简体   繁体   中英

How can I use HTML & CSS to create the user interface for my java app?

I have just read this article: http://docs.oracle.com/javafx/2/webview/jfxpub-webview.htm It shows how to build a java app using the javafx library and also how to use some classes such as WebEngine and WebView to display a web page in the app, basically turning it into a browser.

Here is some relevant info from the article:

The embedded browser component is based on WebKit, an open source web browser engine. It supports Cascading Style Sheets (CSS), JavaScript, Document Object Model (DOM), and HTML5.
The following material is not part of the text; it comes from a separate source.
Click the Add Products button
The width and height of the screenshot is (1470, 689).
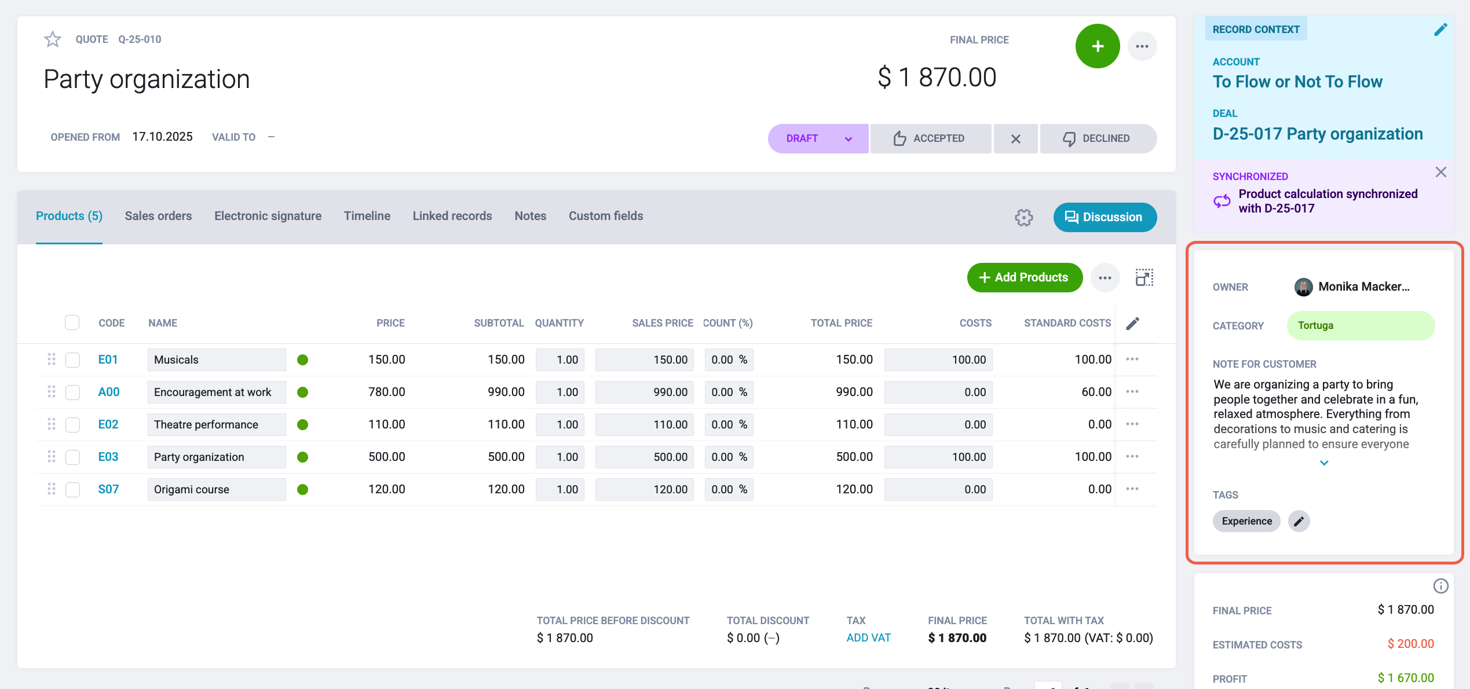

The embedded browser enables you to perform the following tasks in your JavaFX applications:

  1. Render HTML content from local and remote URLs
  2. Obtain Web history
  3. Execute JavaScript commands
  4. Perform upcalls from JavaScript to JavaFX
  5. Manage web pop-up windows
  6. Apply effects to the embedded browser

I would basically like to entirely dispense with Java or JavaFX GUI tools, except for those required to display HTML and CSS, as described in the article, and build the entire user interface for my app in HTML and CSS. I would like various HTML buttons to cause events to transpire in my java code.

Does this seem like a good idea? And since it does seem like a good idea to me, I'm also wondering why would anyone ever use any other method to build a GUI in java.
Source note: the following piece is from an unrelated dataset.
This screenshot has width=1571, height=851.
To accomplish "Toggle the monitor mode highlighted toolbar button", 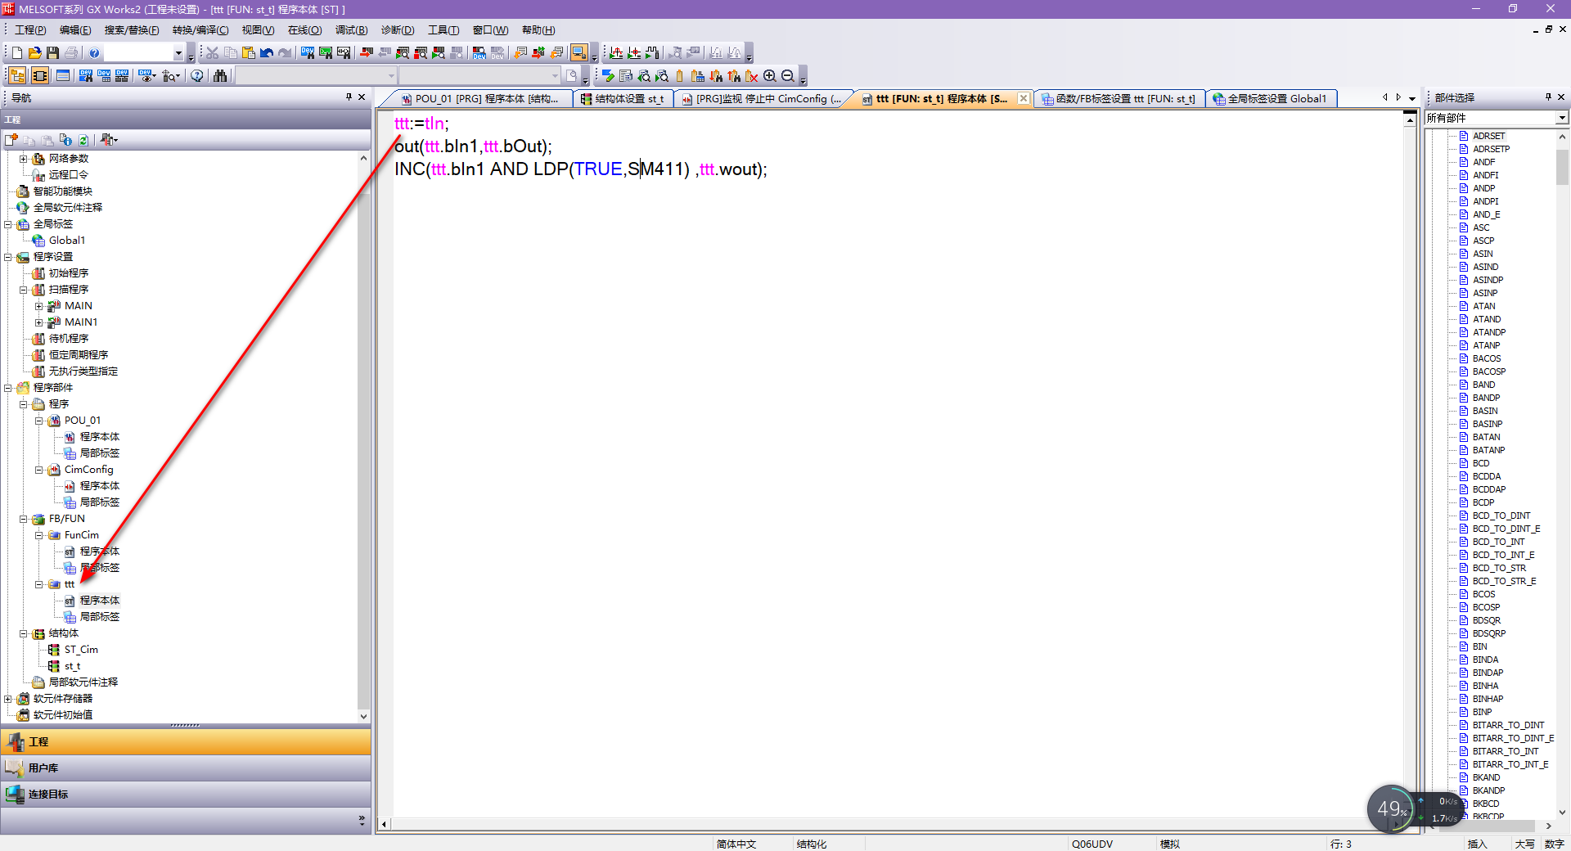I will point(578,53).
I'm creating an entire desktop application with a single WebView , it is available at github . Basically it's UI is a single HTML file which links a dozen of JS files. To call Java from JS I wrap my requests into json and call a Java facade bean. It is also possible to call JS from Java in same fashion. Though it is possible to call Java directly by invoking a method on a Java bean with parameters of any type, I did have a few application crashes after which I decided to make it completely safe and stay with json. This app uses AngularJS and Twitter Bootstrap to render pages.

I had created a ticket in Oracle's JIRA for better Java integration (JSR-223) inside a WebView and their answer was it could be scheduled for Java 9.

The development is pretty fast, when the process is set up - it's hard to debug the app in the beginning because there is no debugger. Some top-level JS exceptions are not being caught as well. At the moment I'm having no issues with WebView in JavaFX 8. JavaFX 7 is unusable for me because of the problem with fonts.

Answering your last question - I have no idea, but the situation is completely the opposite. For some reason Oracle puts resources for JavaFX native components development, but not for better WebView integration.

You can use a MVC framework such as Struts2 or Spring MVC together with AJAX and build a user interface (the view component) completely with HTML/CSS. Sometimes, using a template engine such as FreeMarker 3 also helps replacing default java rendering with pure HTML/CSS solutions.

Vaadin

Vaadin is a sophisticated servlet-based framework that creates server-side based apps that run your pure Java code while automatically rendering the user interface on the client side in HTML, CSS, and JavaScript.

You don't need to know about or do in programming in those web client technologies, Vaadin does all the web-related work for you. No web templates, no pages, none of that. Your Java code simply creates label, field, buttons, and layouts. Vaadin transforms those on-the-fly to be rendered in the browser. Pure Java on the server, no Java at all on the client/browser side.

Xojo

Vaadin is not "yet another web app framework". It really has no direct competitors in terms of architecture except the non-Java Xojo Web Edition which uses its own proprietary OOP language.

It looks a very good idea.

An alternative can be to use Jetty or a similar open source server but you have much more work to do for adapt it to your application. An other alternative is to build a Java EE application but it is not so much agile for a simple web view of your app, Java EE gives you the possibility to build dynamic web pages using the Java Server Pages and manage the user requests using the Servlets but you have to submit to his structure and this is not useful for your easy application.